Law school professor Zephyr Teachout told Hill.TV that government and society need to combat the monopolization of key industries in the U.S.
“There’s a whole debate in political theory about different forms of government, but private, monopolistic government has no legitimacy,” said Teachout, a professor at Fordham University School of Law.
Teachout, author of the new book “Break ‘Em Up: Recovering Our Freedom from Big Ag, Big Tech, and Big Money,” argued that American society and the federal government have overlooked the increasing power of large corporations in the modern era.
“It’s a feudal system, it’s not an open market, and the effect is incredible inequality and an incredibly high degree of powerlessness. And we just haven’t done anything about it in over 40 years,” she said.
“When you look at something like Facebook, they basically decide what news organizations survive, thrive and fail,” Teachout said. “When you look at something like Amazon, they squeeze small businesses and decide who fails or who succeeds.”
“These Goliaths, they’re not participants in the market, they control the market,” she added.
Teachout characterized that level of corporate power as another form of government, arguing it originated in economic policies from the Reagan administration.
“We have a society right now that has such a high level of corporate concentration that it affects everything we do,” she said. “In fact, what I argue in the book is it’s a kind of government that’s coexisting with formal democratic government.”
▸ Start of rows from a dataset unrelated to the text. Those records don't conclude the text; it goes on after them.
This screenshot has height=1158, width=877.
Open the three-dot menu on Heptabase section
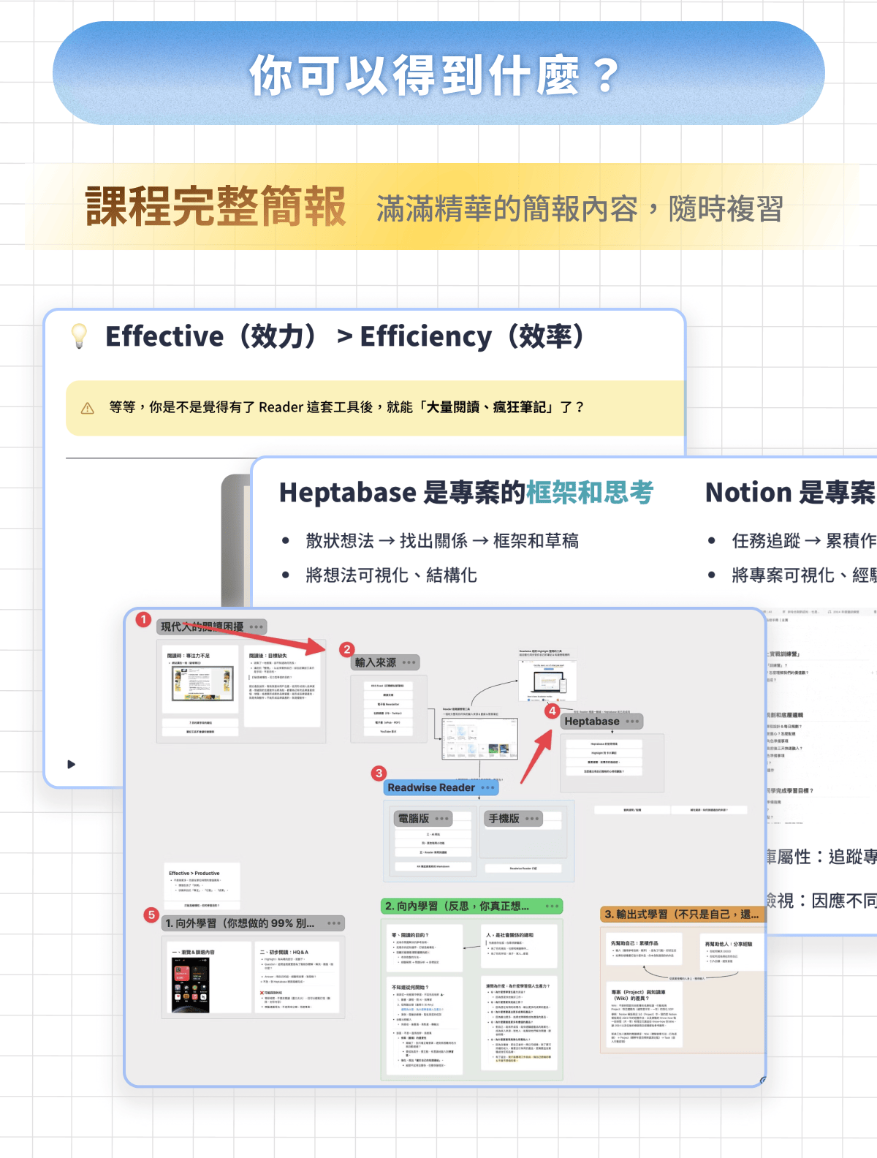632,722

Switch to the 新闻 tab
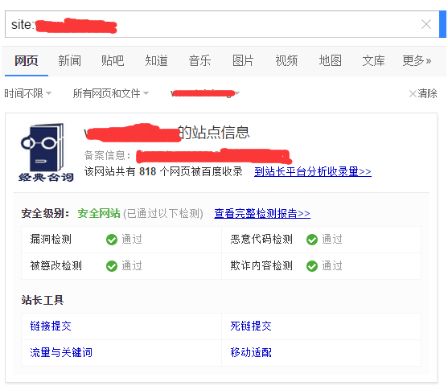[69, 61]
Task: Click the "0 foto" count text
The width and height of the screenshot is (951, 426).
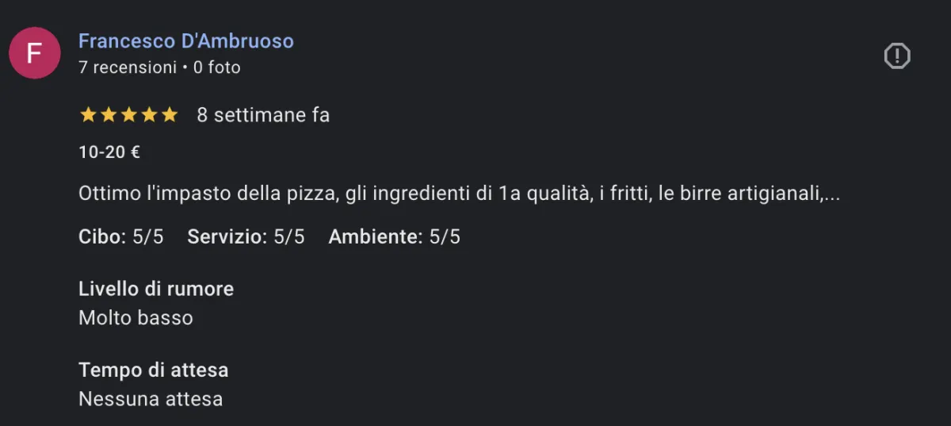Action: (x=217, y=67)
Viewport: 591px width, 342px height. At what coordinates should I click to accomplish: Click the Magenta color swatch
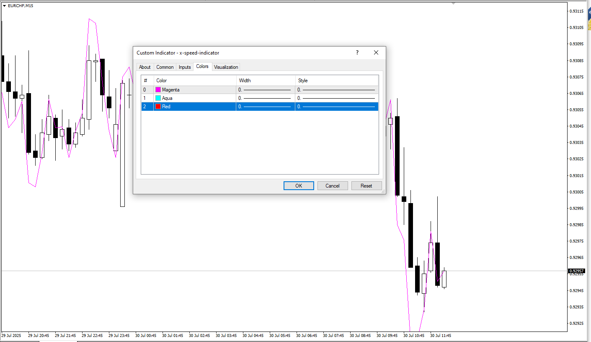[x=158, y=90]
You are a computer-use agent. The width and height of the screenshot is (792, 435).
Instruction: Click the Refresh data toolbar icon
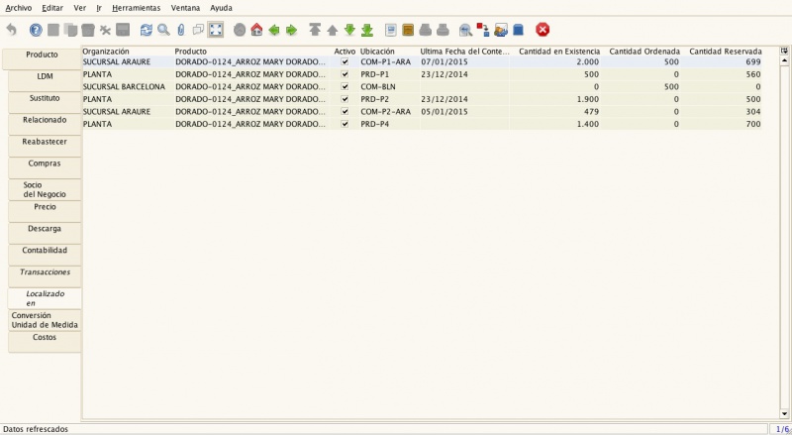tap(147, 30)
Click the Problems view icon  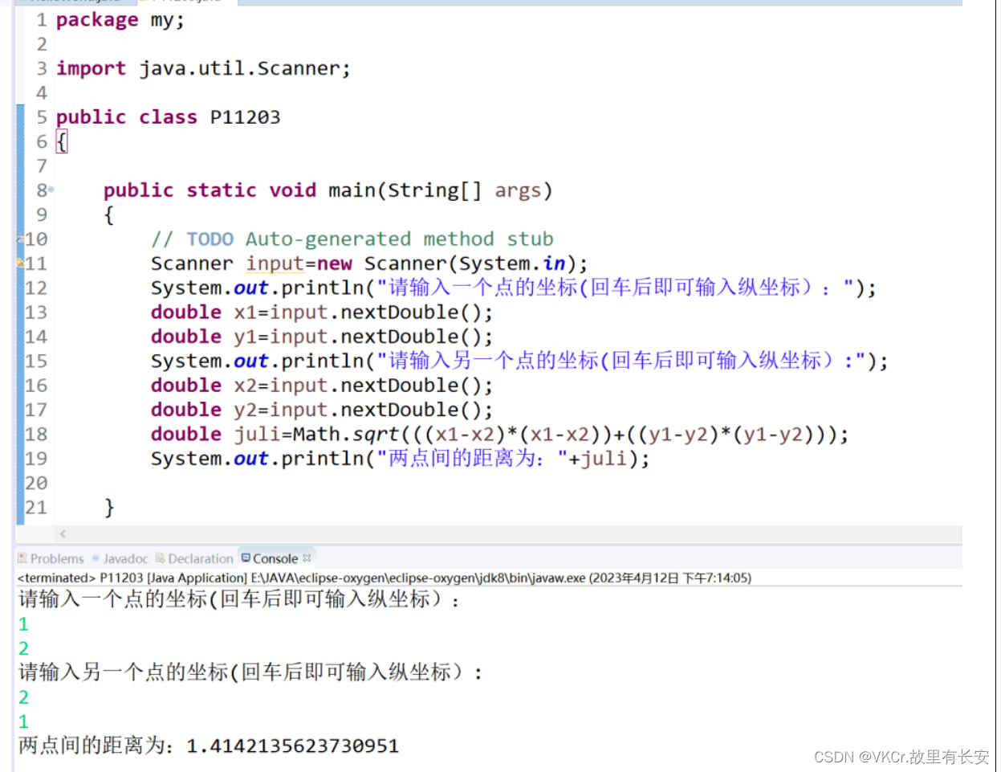[21, 558]
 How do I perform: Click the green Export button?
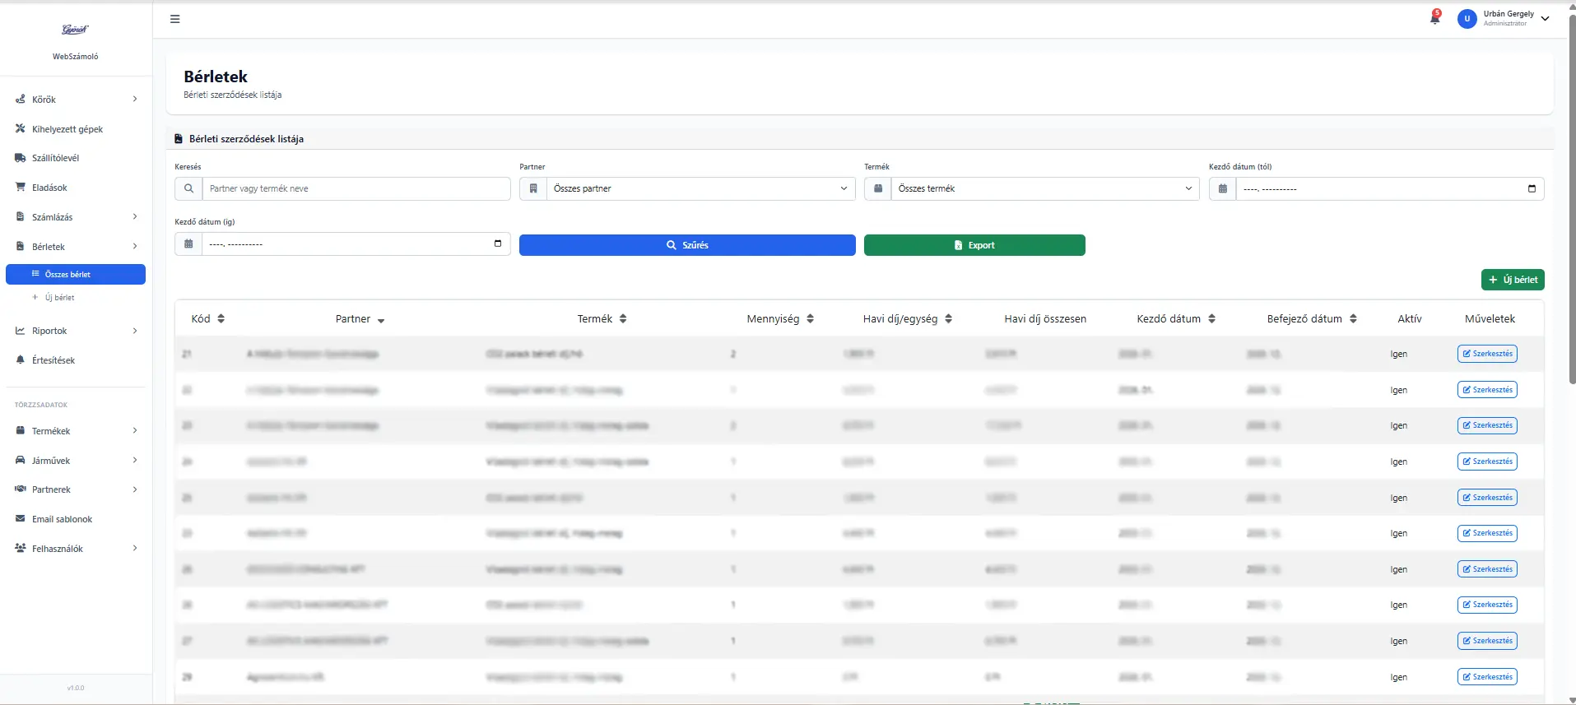[974, 245]
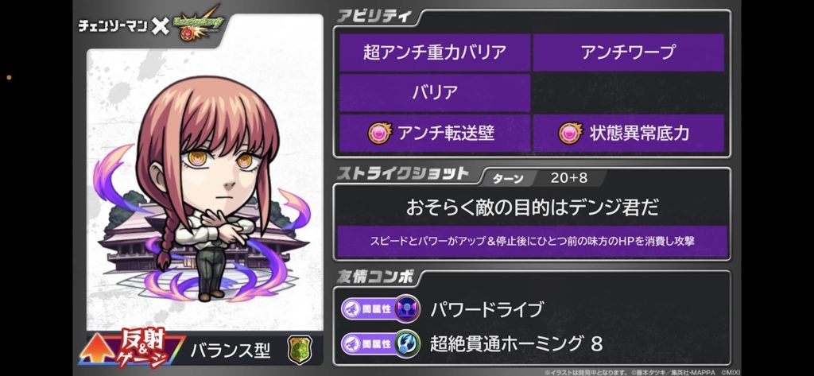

Teachout described what kinds of action the incoming Biden administration could take on the antitrust front.
“We should be looking for who he appoints in key positions at the Department of Justice and the [Federal Trade Commission], insistence on rewriting the antitrust guidelines so that we don’t basically continue to allow these mega-mergers and instead focus on real investigation into anti-competitive behavior,” she said.
Teachout said the president is key in combating monopolies, but Congress could also play a role by passing laws that counter Supreme Court rulings that allowed companies to easily merge in the first place.
“If we’re talking about Congress and the Senate, there’s a lot they can also do,” she said.